Pfizer isn’t yet done applying CytoReason’s artificial-intelligence-powered platform and disease models to its own drug discovery and development work. Three years after the pair first teamed up, they’ve signed on to continue their AI-fueled collaboration for at least another five years.
The half-decade extension could see Pfizer pour up to $110 million into its tech partner, according to a Tuesday announcement. The Big Pharma will start by making a $20 million equity investment in the Israeli startup; the remaining $90 million will be doled out over the next few years to fund their work together and to cover potential licensing deals for CytoReason’s AI platform and disease models.
Pfizer and CytoReason previously shared their intentions to extend the partnership at the beginning of this year, when they touted the use of CytoReason’s platform to improve the drugmaker’s research efforts across more than 20 disease areas.
The additional funding will allow them to use the machine learning AI to develop high-resolution models of even more diseases, supporting Pfizer’s development of drugs for immune-mediated and immuno-oncology diseases.
CytoReason’s platform takes in real-world data from pharmaceutical partners then uses that information to construct tissue- and cell-specific models that simulate individual diseases. The company’s machine learning AI can then be used to explore those models and highlight differences between various patient groups and treatments, potentially identifying more effective routes of attack for new drug candidates.

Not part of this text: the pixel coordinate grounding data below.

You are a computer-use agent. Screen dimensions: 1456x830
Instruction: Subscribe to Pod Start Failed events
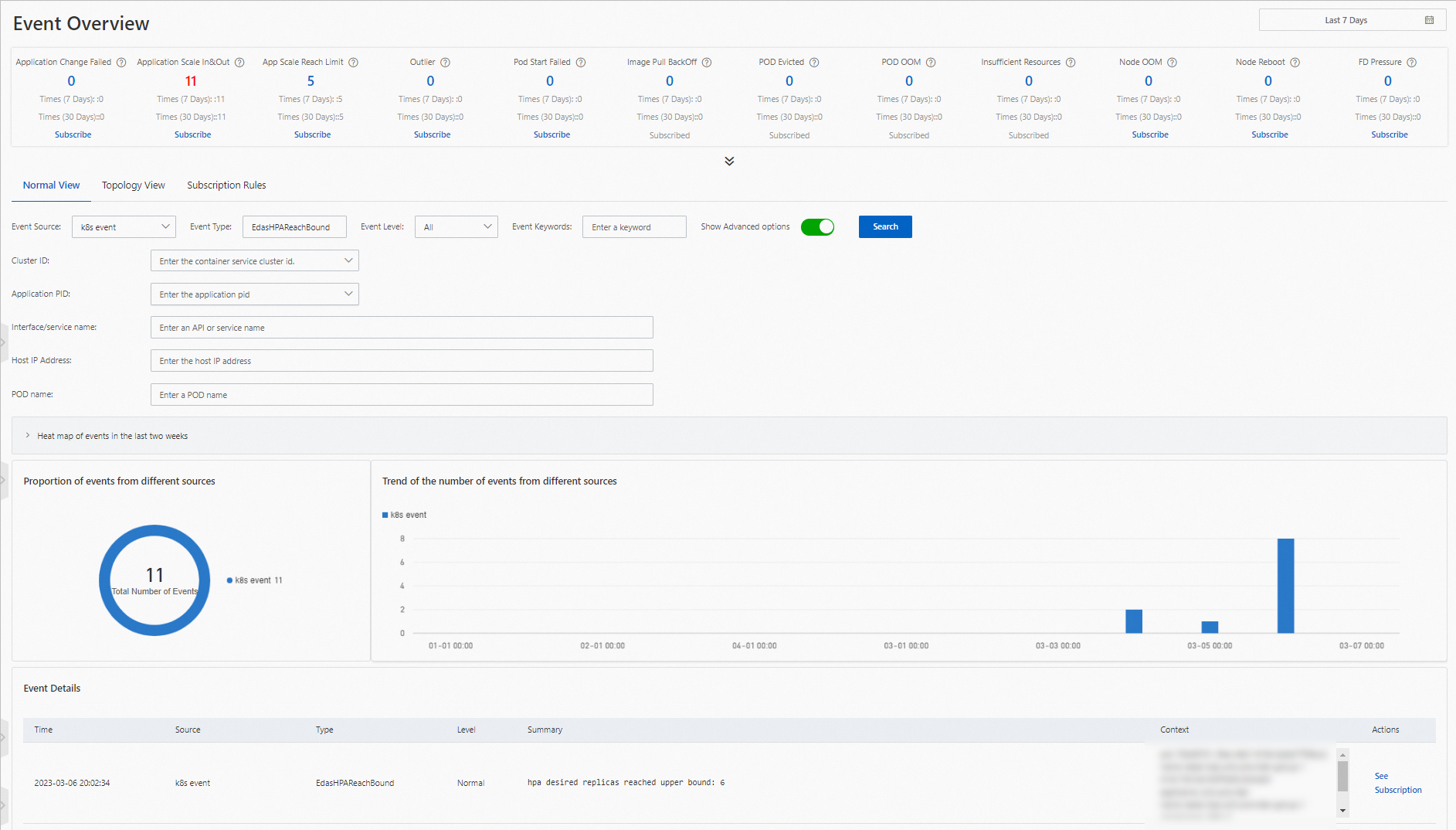[552, 134]
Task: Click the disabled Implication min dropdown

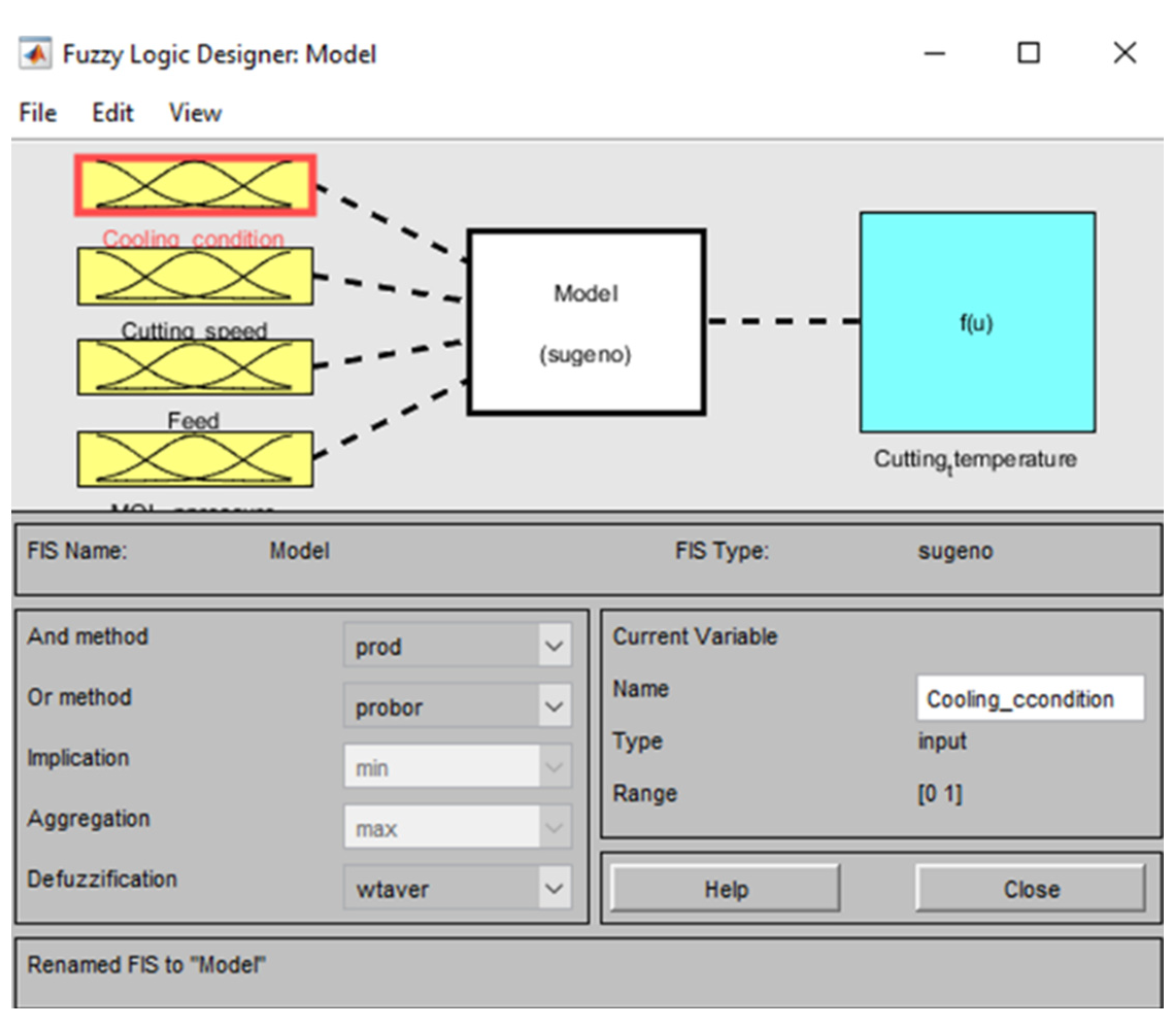Action: (457, 766)
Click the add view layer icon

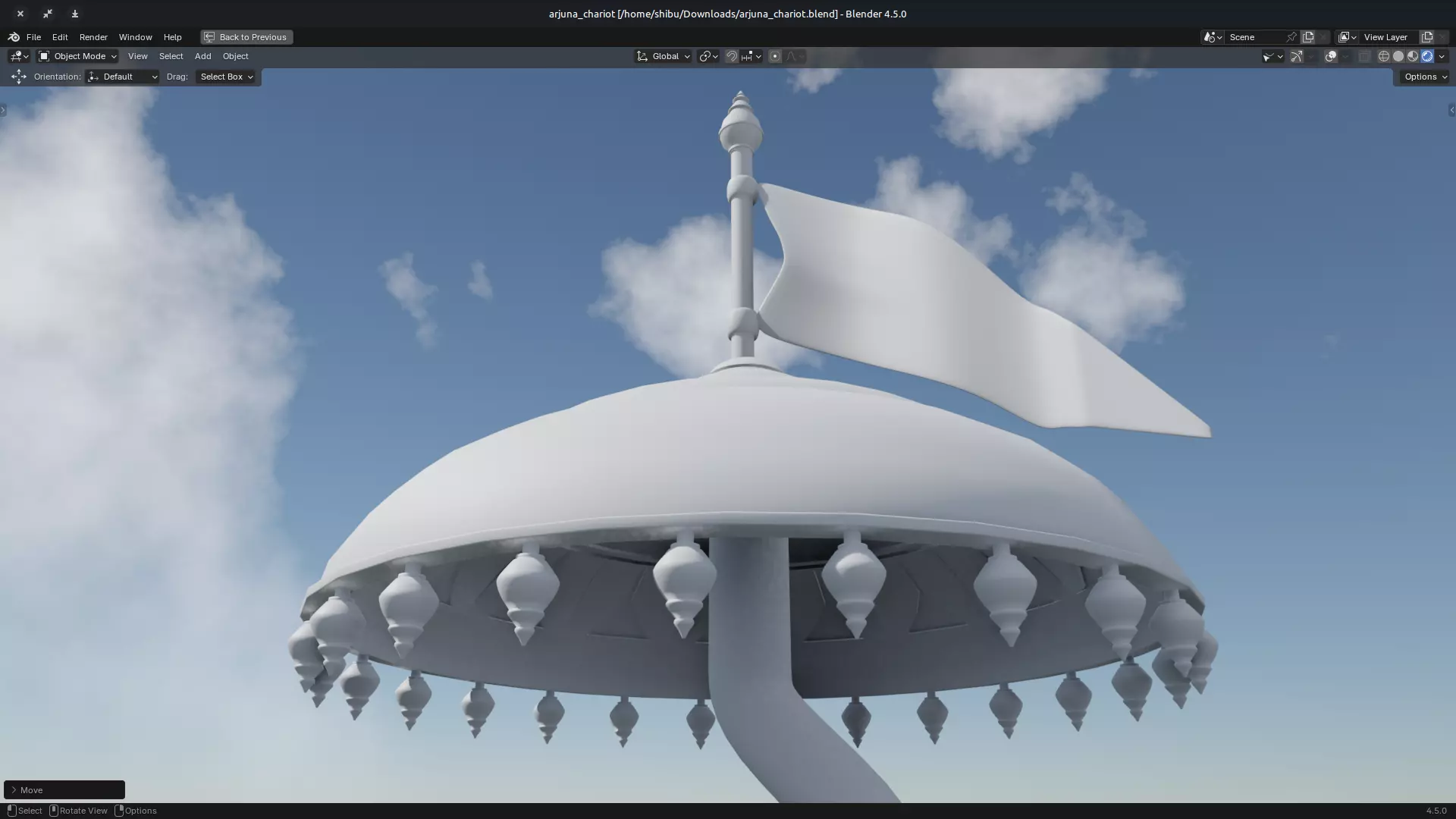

In doing so, the startup claims its platform can help drugmakers speed up their clinical trials, cut drug development costs and even up their likelihood of earning FDA approval.
“CytoReason’s biological data allows us to gain deeper insight into the best drug development pathways for patients, resulting in more informed decisions that are timely and cost-effective,” said Mikael Dolsten, M.D., Ph.D., Pfizer’s chief scientific officer and president of the worldwide research, development and medical division.
So far, since its 2016 founding, CytoReason has linked up with half of the world’s largest pharma companies.
In 2021 alone, it added Sanofi and Merck KGaA to its roster. The Sanofi team-up kicked off in June of last year, when the French pharma tapped CytoReason’s platform to improve its understanding of the wide variety of asthma endotypes. Merck KGaA came aboard a few months later, when it pledged to use CytoReason’s AI to analyze phase 1 and 2 findings of an undisclosed immuno-oncology drug, building a map of the patient populations and tumor types in which it may be most effective.